How do we paint gender? And how might artists paint their way out of that constricting binary?
The 17 painters included in “Engender,” a show at Los Angeles’s Kohn Gallery, aim to tackle these questions. The artists, ranging from well-known figures like Nicole Eisenman and Hernan Bas to rising stars like Firelei Báez and Tschabalala Self, contribute to a conversation about how to expand and deconstruct the visual language of gender identity.
“I think the contemporary mindset doesn’t want to be classified,” the show’s curator, Joshua Friedman, an associate director at Kohn Gallery, told artnet News. “We’re looking at this through art and how not wanting to be confined into one of two categories is being portrayed by artists. The artists in the show are trying to break away from that.”
Don’t expect any one particular style, though. “Gender can exist in many different ways,” Friedman said. “You’ll see that no two works look the same.

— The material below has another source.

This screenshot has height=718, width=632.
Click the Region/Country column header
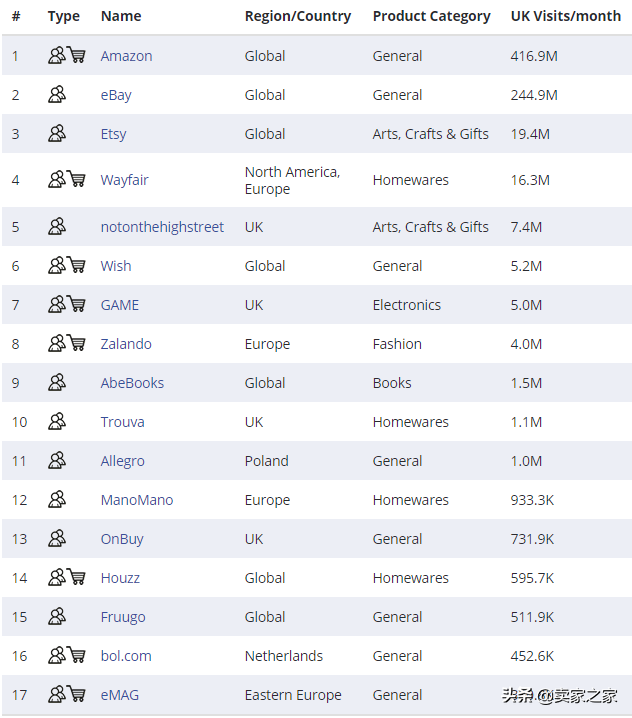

The artists all go about this very differently.”
Thus, Sadie Laska’s expressionist paintings feature abstracted, genderless figures in frenzies meant to suggest “avatars and icons emerging from the basic problems surrounding identity in the digital age,” notes a gallery statement.
Jonathan Lyndon Chase’s figurative paintings, meanwhile, center on fractured images of black queer men, muddling the sense of the picture plane and the codes of masculine and feminine at the same time.
Jesse Mockrin’s oil-on-canvas compositions are sharp riffs on the visual language of Rococo portraiture that imagine new, androgynous, or unisexual protagonists.
“I think it’s an area that’s not been given enough exposure, but it’s a very timely topic, politically,” Friedman said. “Hopefully this moment can lead to a dialogue, as more shows happen.”
See other highlights of the show below.
“Engender” features artists Mequitta Ahuja, Firelei Báez, Hernan Bas, Zoë Charlton, Jonathan Lyndon Chase, Nicole Eisenman, Natalie Frank, Heidi Hahn, Loie Hollowell, Sadie Laska, Jesse Mockrin, Jennifer Packer, Christina Quarles, Nathaniel Mary Quinn, Tschabalala Self, Emily Mae Smith, and Jansson Stegner. It is on view at Kohn Gallery, 1227 North Highland Avenue, Los Angeles, November 11, 2017–January 13, 2018.